Racist myths about Black people having a higher pain threshold [see my 400 Year blog #43] mask the depth of trauma. In fact, psychologist Monnica Williams wrote about “ethnocultural allodynia,” the increasing sensitivity to pain that occurs with repeated injury. Williams argues that Black people hide their suffering. Patrisse Khan-Cullors, in When They Call You a Terrorist, writes of how she and her siblings remained silent about constant police mistreatment “in the way we often hear of the silence of rape victims.”
Minimization of trauma only deepens the wounds. We shouldn’t pathologize the experience of Black people, some of whom felt that Dr. Joy DeGruy did in her book, the Post Traumatic Slave Syndrome. But if we are to acknowledge the accumulated suffering of descendants of enslaved Africans, I believe we must listen to DeGruy and others.
Social epidemiologist Nancy Krieger calls the persistently transgenerational racial disparities in health “embodied inequality,” inequalities that Menakem thinks may take centuries to correct. This is why he is so frustrated when white allies play the savior, display fragility, hope for quick resolutions, and request absolution. Those who by-and-large have avoided racial trauma need to share the burden by committing to the long-term struggle against white supremacy.

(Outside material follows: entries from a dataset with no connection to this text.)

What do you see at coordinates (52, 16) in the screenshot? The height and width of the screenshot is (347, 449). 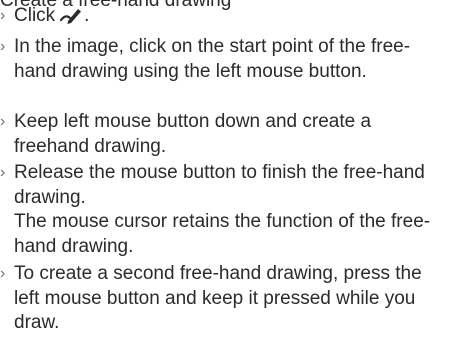 I see `step-text: Click .` at bounding box center [52, 16].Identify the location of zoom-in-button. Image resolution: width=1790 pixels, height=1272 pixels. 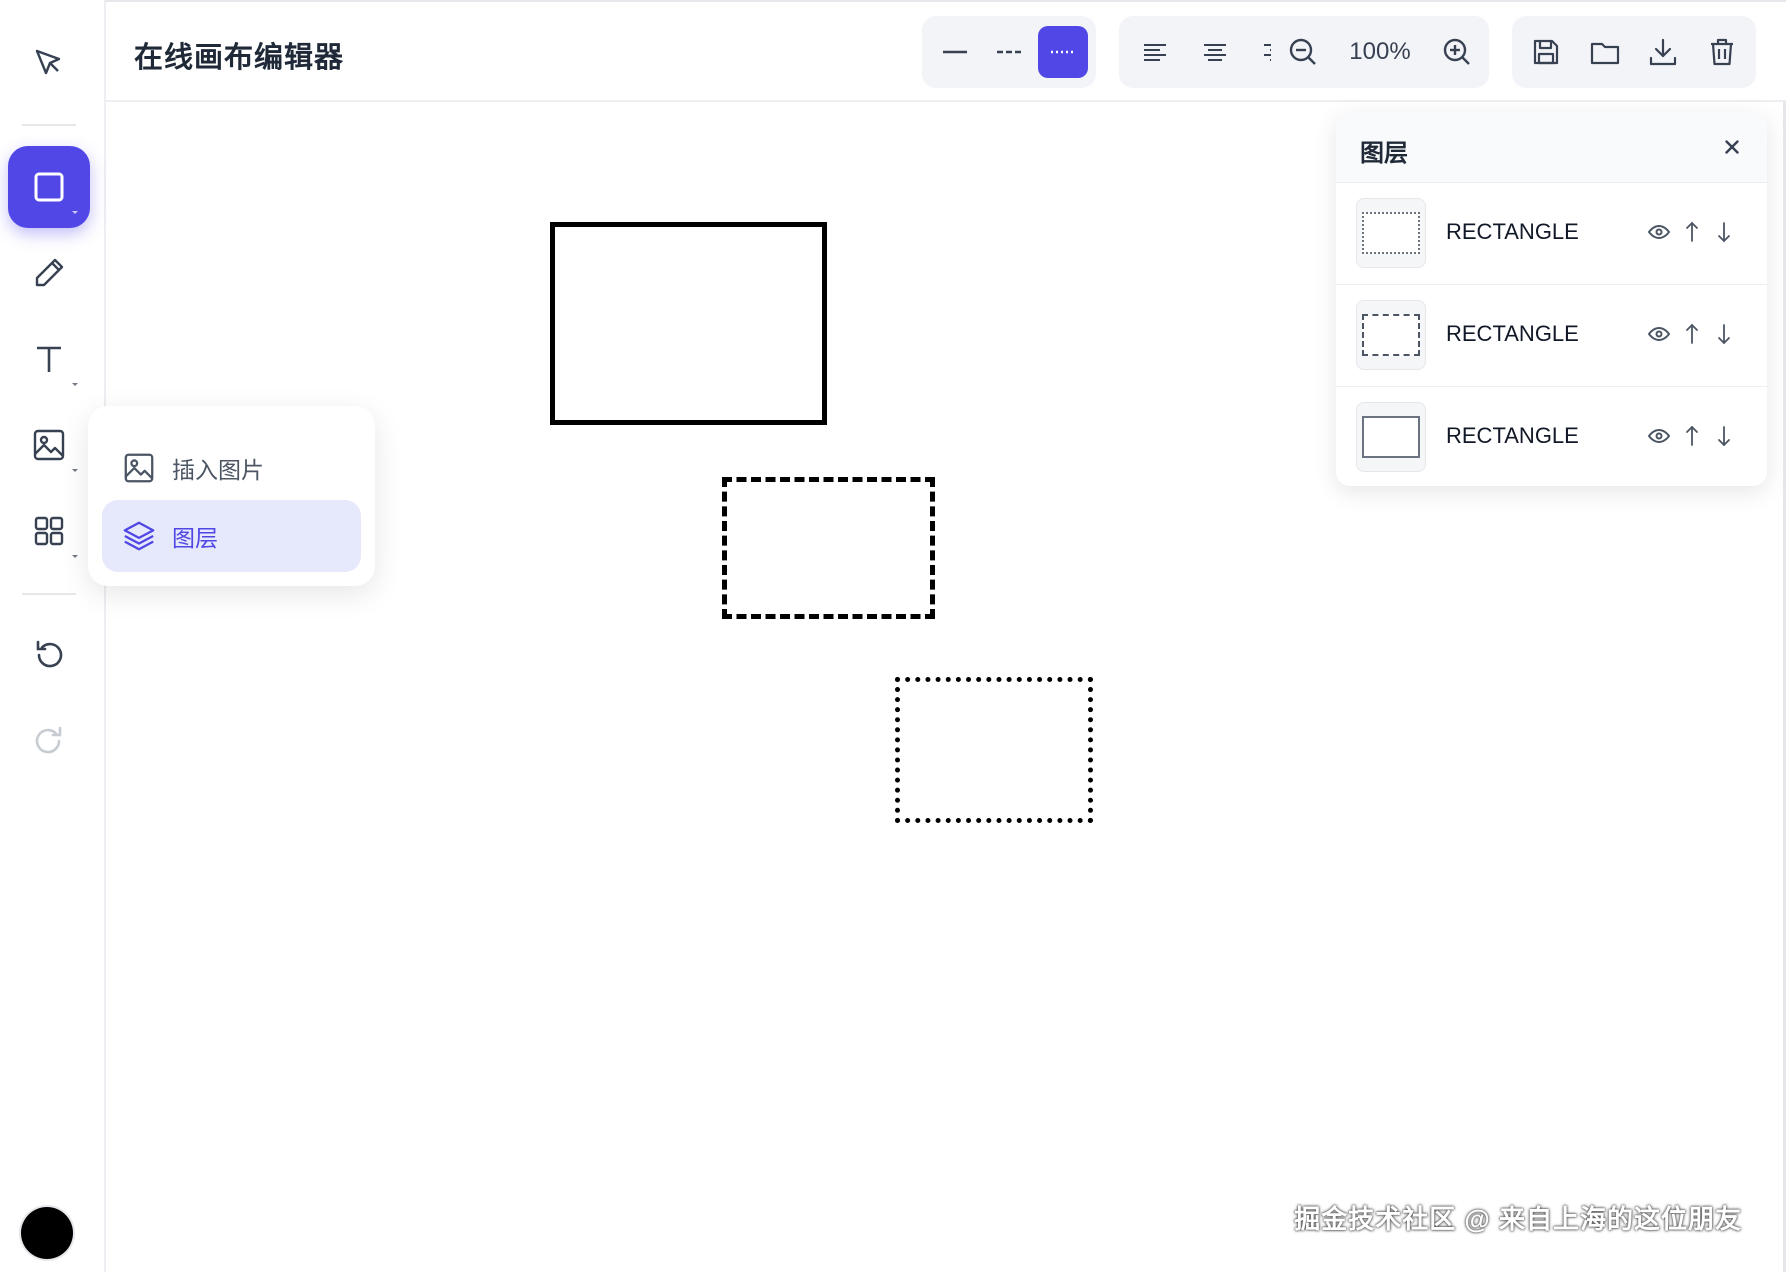
(1457, 52).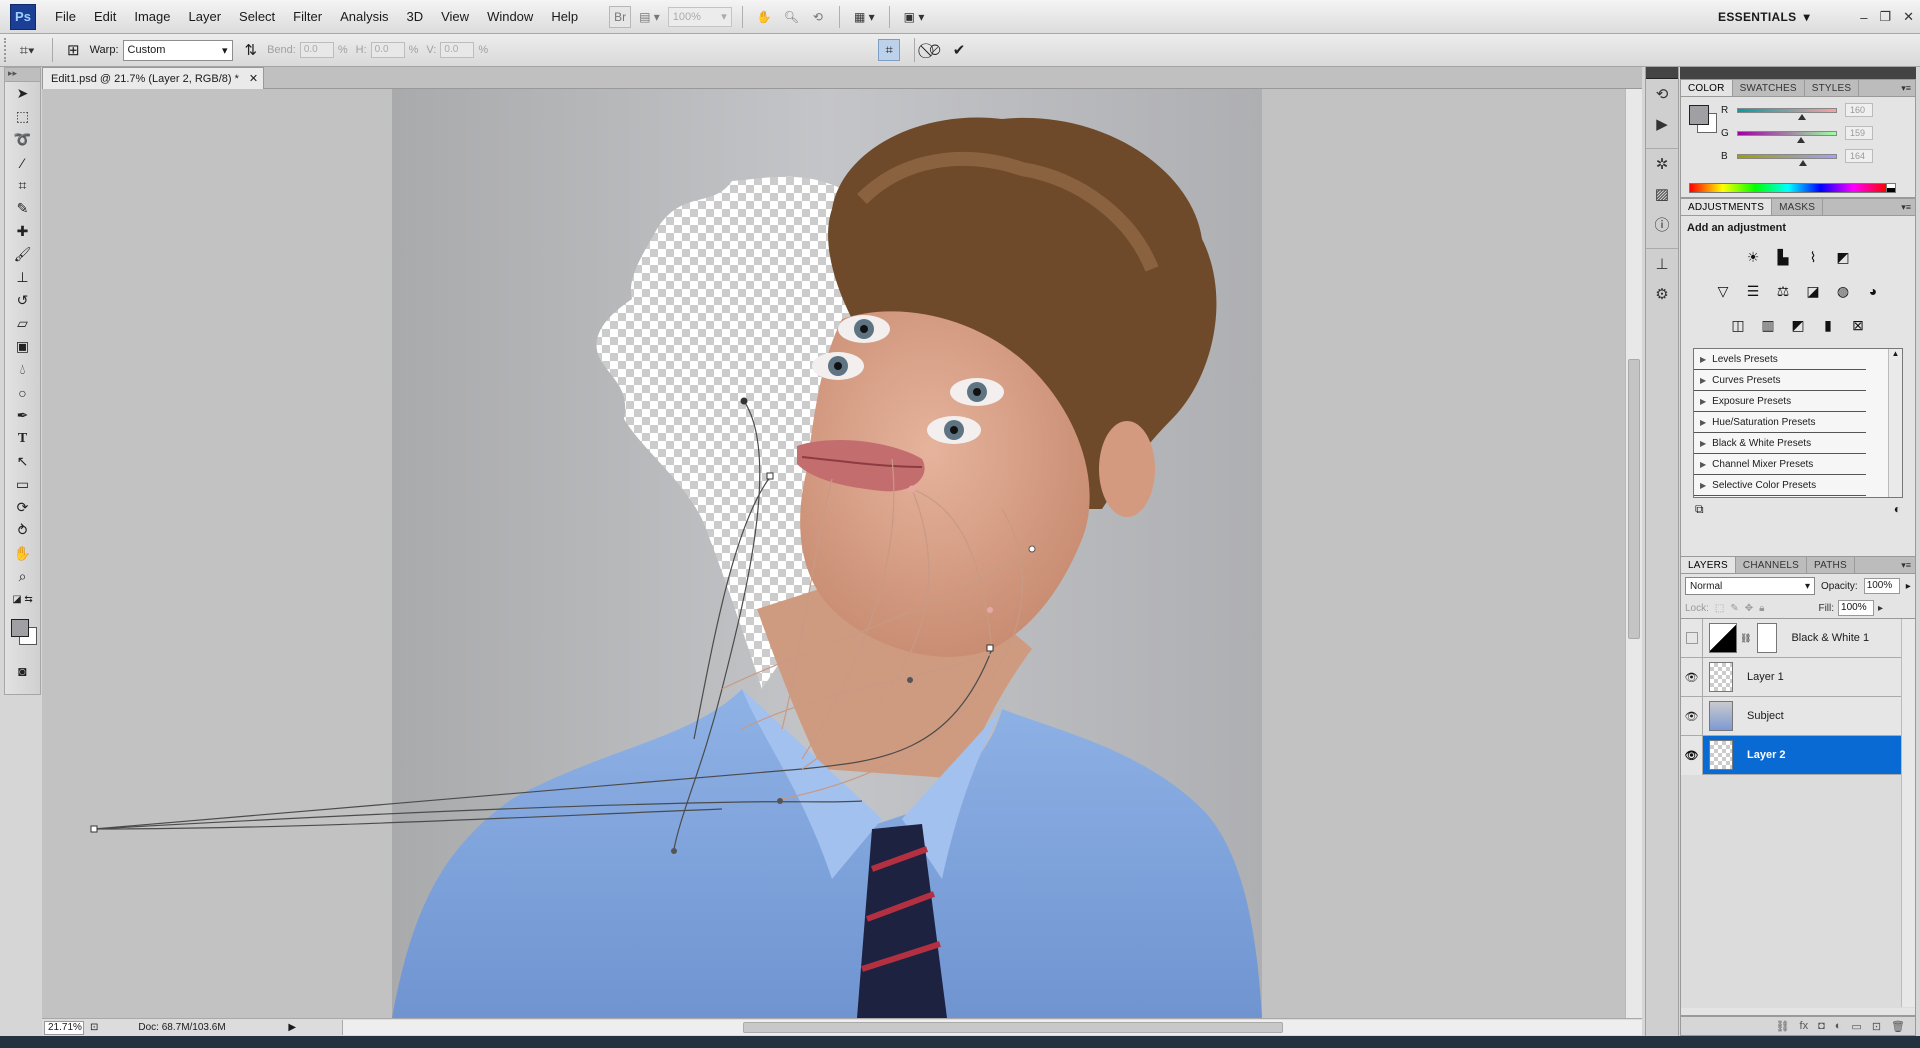  I want to click on workspace-switcher: ESSENTIALS ▾, so click(1764, 17).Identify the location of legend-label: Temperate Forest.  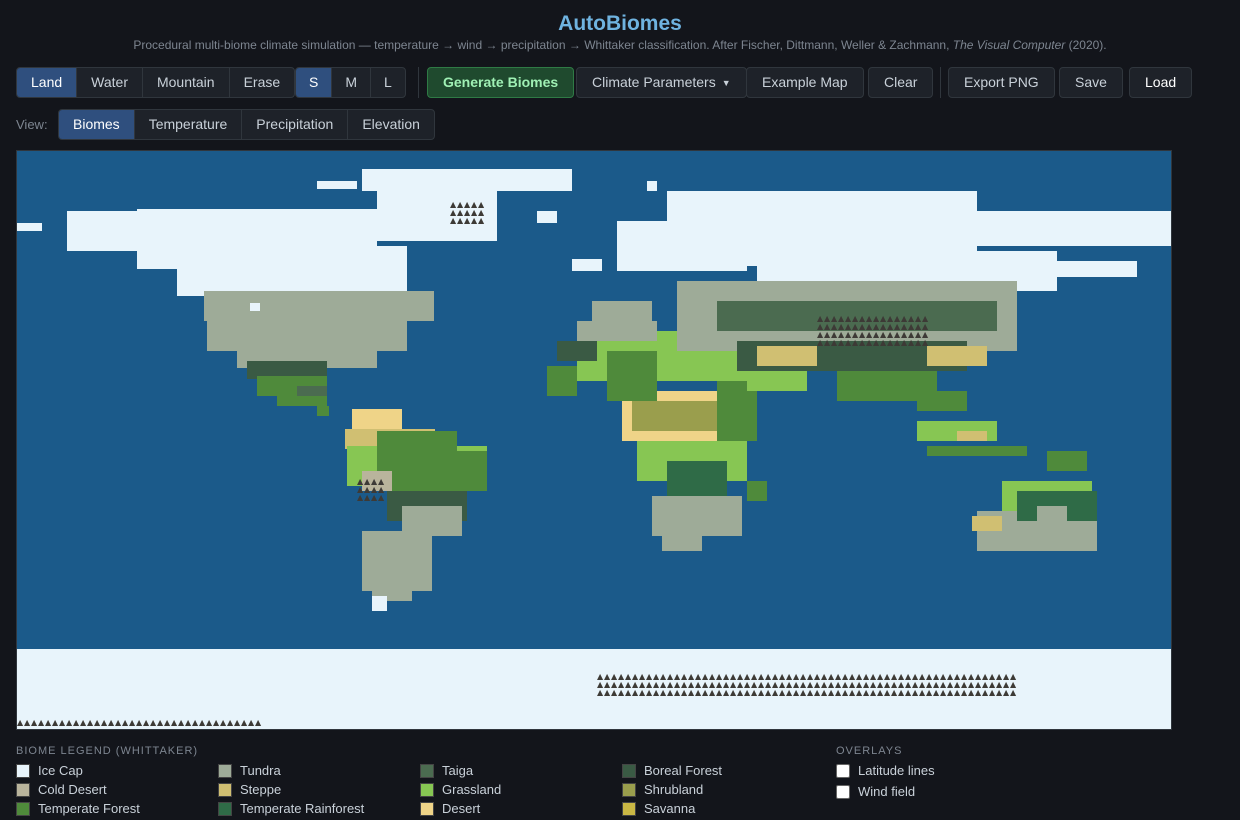
(89, 808).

Consider these actions. Do they seem reasonable and/or effective examples of anti-racism activism?
Action #1: Believe people of color who point out microaggressions and defend them against accusations of oversensitivity. Explain to those less experienced and make such accusations how pain accumulates and increases suffering. Read, teach, and give as a gift Ijoema Oluo’s, So You Want to Talk About Race. Pay special attention to Chapter 11 on “Why can’t I touch your hair” and Chapter 12 on “What are microaggressions?”
Action #2: Support healing programs for all people, but especially for descendents of enslaved people, by supporting universal health care and access to mental healthcare. Contribute to healing spaces created by Black Lives Matter and other Black led organizations such as BEAM, the Black Emotional and Mental Health Collective. Read about other organizations you can support here.
Action #3: Get organizations that you are already a part of to take the mental health needs of people of color seriously. Share articles such as “How Organizations Can Support the Mental Health of Black Employees” by Angela Neal-Barnett of the Harvard Business Review.